Она спустилась вниз, добралась до своей каюты и, сидя у зеркала, принялась щеткою расчесывать волосы. Ежевечерняя сотня взмахов. Она улыбалась себе в зеркале, когда густая щетка погружалась в ее красивые волосы. Эдди милый. Да, милый. Как жаль, что он так напился. У мужчин всегда что-нибудь неладно. Взять хотя бы печень Джона. Как же это печень взять? Слава богу, это невозможно.
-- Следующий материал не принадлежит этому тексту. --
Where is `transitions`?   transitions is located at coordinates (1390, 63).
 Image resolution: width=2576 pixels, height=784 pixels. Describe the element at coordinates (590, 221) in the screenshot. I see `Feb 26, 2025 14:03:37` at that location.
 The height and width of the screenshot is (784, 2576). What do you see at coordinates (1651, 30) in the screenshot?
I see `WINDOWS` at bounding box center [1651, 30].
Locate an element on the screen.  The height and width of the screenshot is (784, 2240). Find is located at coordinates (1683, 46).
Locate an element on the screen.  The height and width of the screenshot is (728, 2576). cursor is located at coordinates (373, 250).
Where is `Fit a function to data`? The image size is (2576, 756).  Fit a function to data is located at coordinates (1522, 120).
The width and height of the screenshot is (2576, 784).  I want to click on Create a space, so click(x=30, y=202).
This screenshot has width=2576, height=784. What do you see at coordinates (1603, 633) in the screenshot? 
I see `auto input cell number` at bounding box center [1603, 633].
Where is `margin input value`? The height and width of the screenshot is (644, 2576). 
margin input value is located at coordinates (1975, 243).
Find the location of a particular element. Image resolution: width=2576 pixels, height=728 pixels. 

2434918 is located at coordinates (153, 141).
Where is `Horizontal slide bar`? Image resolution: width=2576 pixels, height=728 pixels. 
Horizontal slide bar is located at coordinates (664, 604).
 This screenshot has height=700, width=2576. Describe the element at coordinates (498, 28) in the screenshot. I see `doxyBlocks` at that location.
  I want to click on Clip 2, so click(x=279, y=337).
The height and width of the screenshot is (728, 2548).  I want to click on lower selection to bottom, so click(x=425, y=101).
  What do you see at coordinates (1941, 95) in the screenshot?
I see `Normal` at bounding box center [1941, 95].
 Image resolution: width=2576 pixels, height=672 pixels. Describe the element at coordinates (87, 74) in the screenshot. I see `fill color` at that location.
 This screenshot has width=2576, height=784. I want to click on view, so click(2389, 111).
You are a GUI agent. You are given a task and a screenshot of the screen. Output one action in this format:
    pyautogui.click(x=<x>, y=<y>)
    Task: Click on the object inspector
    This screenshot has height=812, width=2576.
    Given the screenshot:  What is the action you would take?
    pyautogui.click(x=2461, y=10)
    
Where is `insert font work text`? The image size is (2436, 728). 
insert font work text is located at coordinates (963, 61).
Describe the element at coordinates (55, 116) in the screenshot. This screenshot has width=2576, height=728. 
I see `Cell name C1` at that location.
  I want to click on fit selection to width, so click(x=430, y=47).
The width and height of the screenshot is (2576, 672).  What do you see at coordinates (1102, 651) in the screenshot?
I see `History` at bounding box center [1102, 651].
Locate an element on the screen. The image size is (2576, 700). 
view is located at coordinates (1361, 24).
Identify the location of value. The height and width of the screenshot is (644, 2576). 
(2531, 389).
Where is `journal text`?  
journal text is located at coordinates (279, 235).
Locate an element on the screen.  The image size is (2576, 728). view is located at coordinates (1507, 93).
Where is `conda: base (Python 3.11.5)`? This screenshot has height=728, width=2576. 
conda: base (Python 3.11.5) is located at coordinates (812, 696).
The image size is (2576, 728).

А если б можно было – вот ужас, наверно. Хотя в мужчине нет ничего по-настоящему безобразного. Смешно, что этого не понимают. Хотя вот печень или почки. Почки в мадере. Сколько их, почек? У нас почти всего по два, только желудок один и сердце. Да, и еще мозг. Ну вот. Уже сто взмахов. Я люблю расчесывать волосы. Это, кажется, единственное, что делаешь потому, что так нужно, а вместе с тем это приятно. Когда бываешь одна, конечно. Ах, Эдди очень милый. Может быть, пойти к нему? Нет, он слишком пьян. Бедный мальчик. Приму люминал.
Она посмотрела на себя в зеркало. У нее было удивительно красивое лицо и миниатюрная, изящная фигура. Еще ничего, подумала она. Кое-что получше, кое-что похуже, но в целом пока ничего. Но все-таки надо же поспать. Я люблю спать. Если б можно было хоть раз уснуть крепким, настоящим, здоровым сном, как мы спали, когда были маленькими. Вот потому-то и скверно, что становишься взрослой, и выходишь замуж, и рожаешь детей, и потом слишком много ешь и делаешь много такого, что не нужно делать. Может быть, если бы хорошо спать, все это не было бы вредно. Только вот пить слишком много не годится. Бедный Джон со своей печенью, а теперь еще Эдди. Эдди все-таки прелесть, что бы там ни было. Он молодец. Придется мне принять люминал.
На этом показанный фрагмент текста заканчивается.